In my view, Private Cloud Compute and Apple Intelligence, together with the ubiquity of Apple devices, position Apple as a leading candidate to realize the widespread, AI-enabled transformation of personal computing discussed in the post — with tasks requiring less energy and cognitive load than they do today for the general consumer.

3 comments

Execution matters. Microsoft was best-positioned to reap the widespread, mobile-enabled transformation of personal computing. They didn't, and today with the discontinuation of the Surface Duo, they have literally zero strategy in mobile.
Worse, because of that bad decision they don't have any endpoints to sell AI and XBox services.

When Windows Phone was killed it had about 10% market share in Europe, it was slowly becoming the device that people that didn't like Android, and lacked the funds for an iPhone.

Turns out 10% is better than 0%, but they decided otherwise, and selling Microsoft Android was always hard to swallow.

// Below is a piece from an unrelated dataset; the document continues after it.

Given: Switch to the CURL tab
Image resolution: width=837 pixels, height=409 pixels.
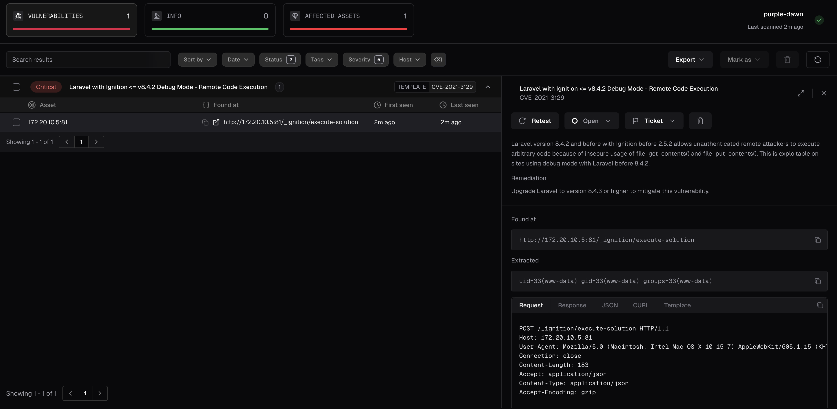Looking at the screenshot, I should tap(640, 305).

I agree. the idea of being short Apple's ability to create an AI product seems to miss the one thing they are excellent at: the simple things. what they understand is you don't want AI to be impressive, you just want the things you already do today to work really well and be satisfying to use- and not know or care if there is AI behind it.

steve jobs understood you have to do really hard things very well to do anything simple beautifully. I'm pretty sure most of their AI play is still in front of them.

Meanwhile Siri is worse than before and can’t fond my flights to add to my calendar any longer.